## WHAT THE EXERCISE ASKS
Only those lines in the data below from the line containing "Contact (201, 21)" through the line containing "Career (270, 21)", both included, should be restated word for word.

## SOURCE DATA
+-------+

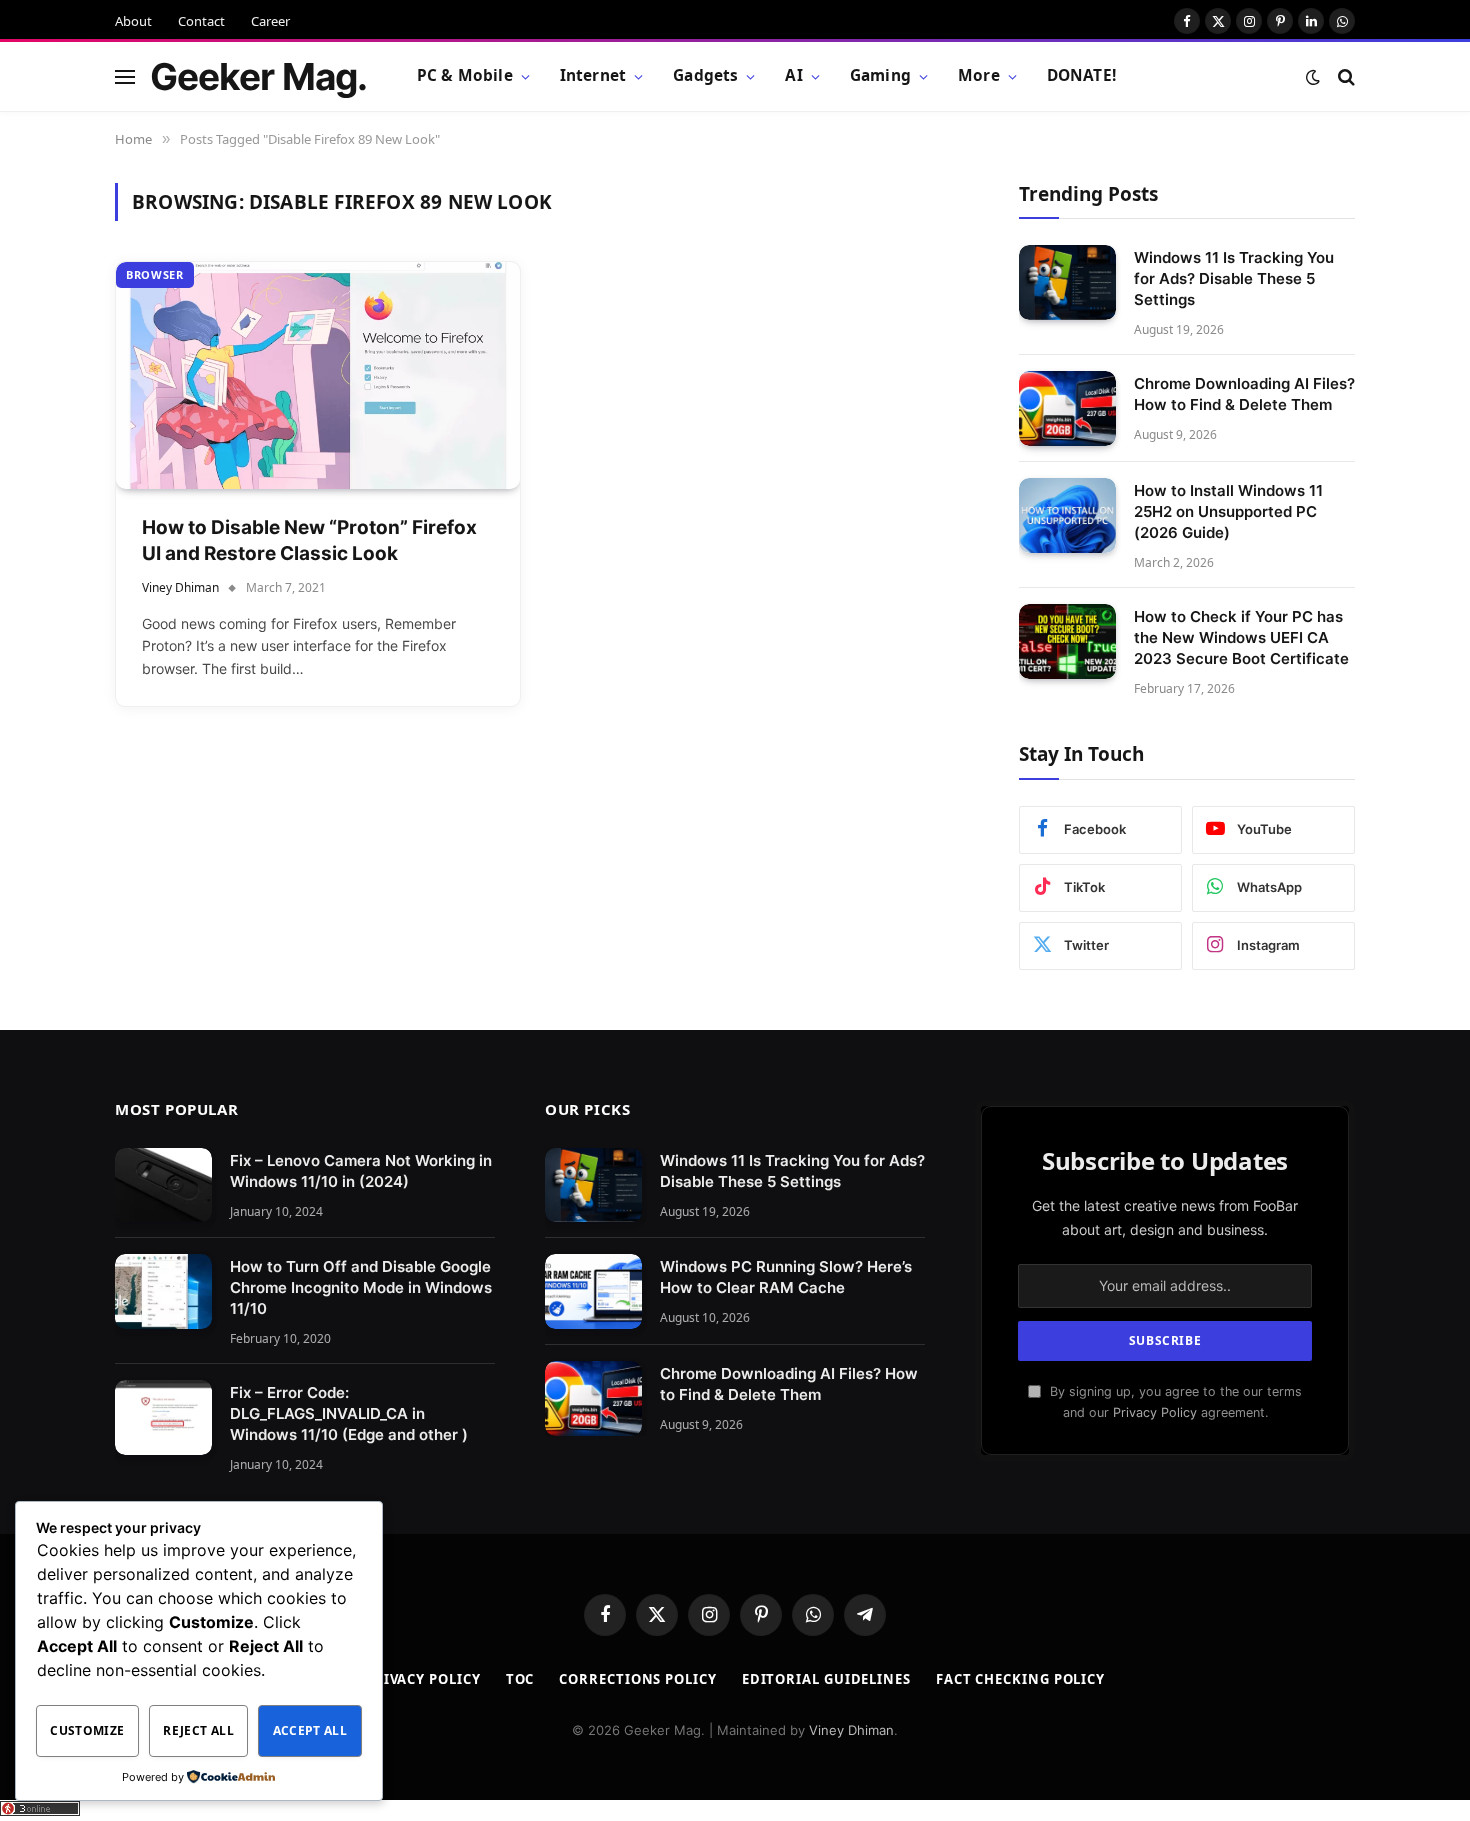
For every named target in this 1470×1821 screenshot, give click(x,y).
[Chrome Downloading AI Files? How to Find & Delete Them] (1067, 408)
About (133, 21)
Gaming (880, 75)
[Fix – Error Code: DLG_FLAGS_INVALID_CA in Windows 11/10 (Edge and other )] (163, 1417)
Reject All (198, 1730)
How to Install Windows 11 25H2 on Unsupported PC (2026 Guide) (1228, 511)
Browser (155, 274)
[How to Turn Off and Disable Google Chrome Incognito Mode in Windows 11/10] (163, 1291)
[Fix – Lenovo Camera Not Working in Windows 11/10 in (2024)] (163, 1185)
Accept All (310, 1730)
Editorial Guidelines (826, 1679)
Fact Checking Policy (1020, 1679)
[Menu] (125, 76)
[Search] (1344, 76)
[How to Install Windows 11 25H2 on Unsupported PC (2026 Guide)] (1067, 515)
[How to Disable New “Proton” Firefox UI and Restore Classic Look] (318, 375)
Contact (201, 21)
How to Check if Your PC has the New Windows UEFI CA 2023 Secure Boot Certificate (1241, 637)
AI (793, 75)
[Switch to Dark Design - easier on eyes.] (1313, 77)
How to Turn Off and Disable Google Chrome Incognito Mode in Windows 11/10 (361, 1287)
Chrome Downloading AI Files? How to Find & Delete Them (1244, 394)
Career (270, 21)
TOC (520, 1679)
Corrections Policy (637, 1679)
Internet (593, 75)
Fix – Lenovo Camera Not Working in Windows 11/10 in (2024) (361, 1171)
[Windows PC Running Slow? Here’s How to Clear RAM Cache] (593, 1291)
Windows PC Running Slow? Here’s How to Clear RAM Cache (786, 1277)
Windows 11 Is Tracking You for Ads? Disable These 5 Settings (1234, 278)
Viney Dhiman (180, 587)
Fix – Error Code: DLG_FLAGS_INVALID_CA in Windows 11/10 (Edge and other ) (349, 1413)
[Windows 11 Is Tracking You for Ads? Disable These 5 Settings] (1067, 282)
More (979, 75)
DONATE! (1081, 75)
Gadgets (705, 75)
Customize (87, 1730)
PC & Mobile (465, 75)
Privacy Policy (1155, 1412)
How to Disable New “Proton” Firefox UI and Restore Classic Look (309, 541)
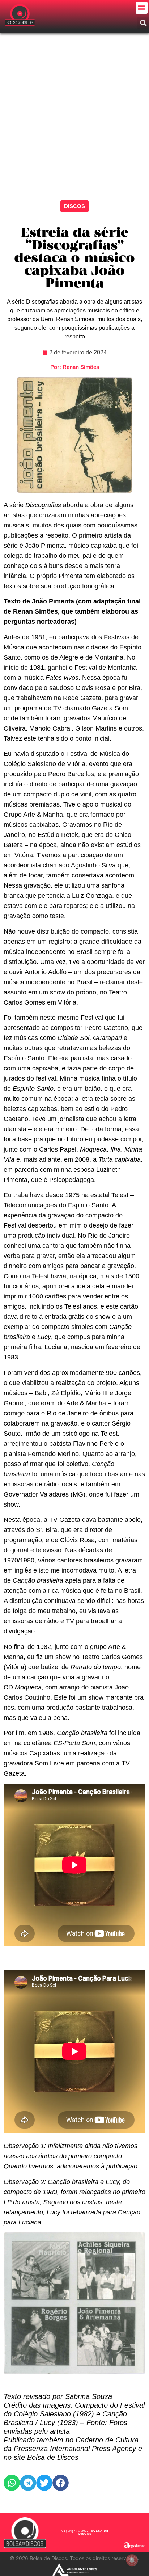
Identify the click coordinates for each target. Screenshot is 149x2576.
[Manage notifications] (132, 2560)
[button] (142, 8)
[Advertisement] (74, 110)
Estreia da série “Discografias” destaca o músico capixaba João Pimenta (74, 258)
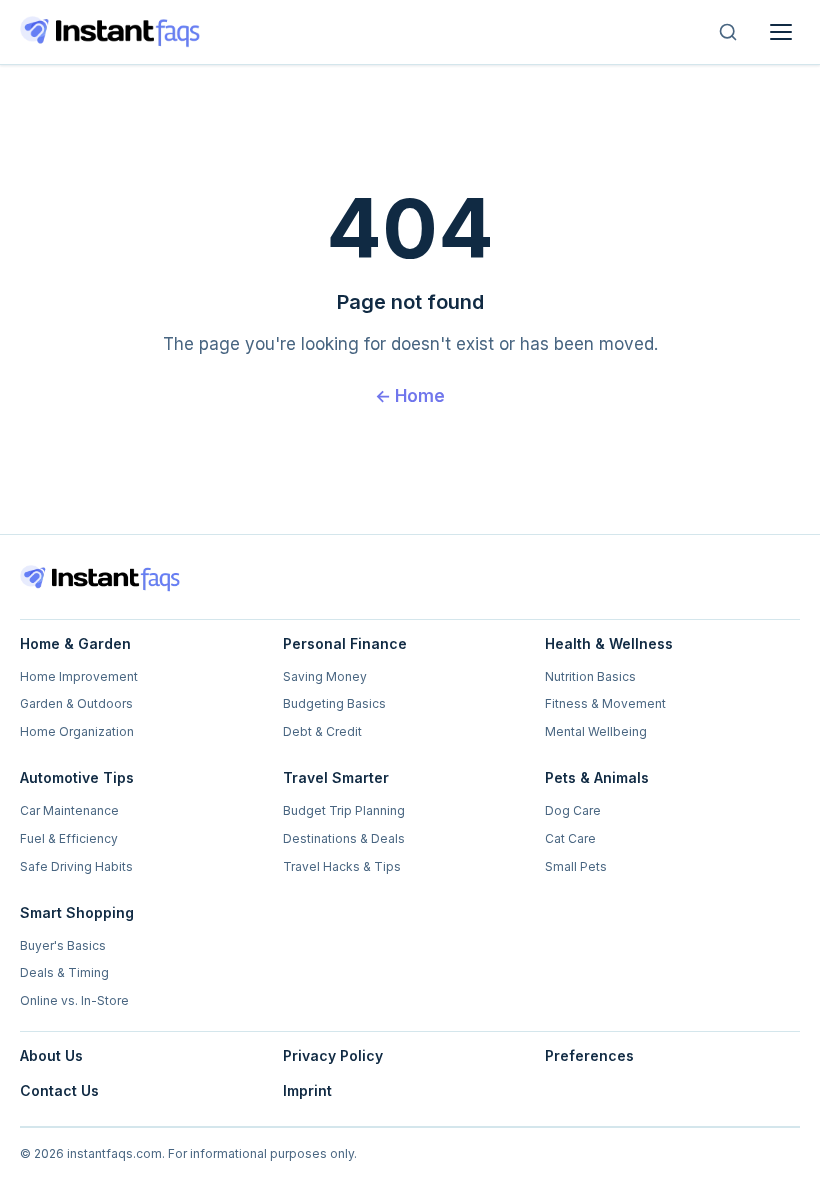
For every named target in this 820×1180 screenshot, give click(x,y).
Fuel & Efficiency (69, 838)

+-------+

## RESULT FOR THIS TASK
Contact (201, 21)
How to Check if Your PC has the New Windows UEFI CA 2023 Secure Boot Certificate (1241, 637)
AI (793, 75)
[Switch to Dark Design - easier on eyes.] (1313, 77)
How to Turn Off and Disable Google Chrome Incognito Mode in Windows 11/10 (361, 1287)
Chrome Downloading AI Files? How to Find & Delete Them (1244, 394)
Career (270, 21)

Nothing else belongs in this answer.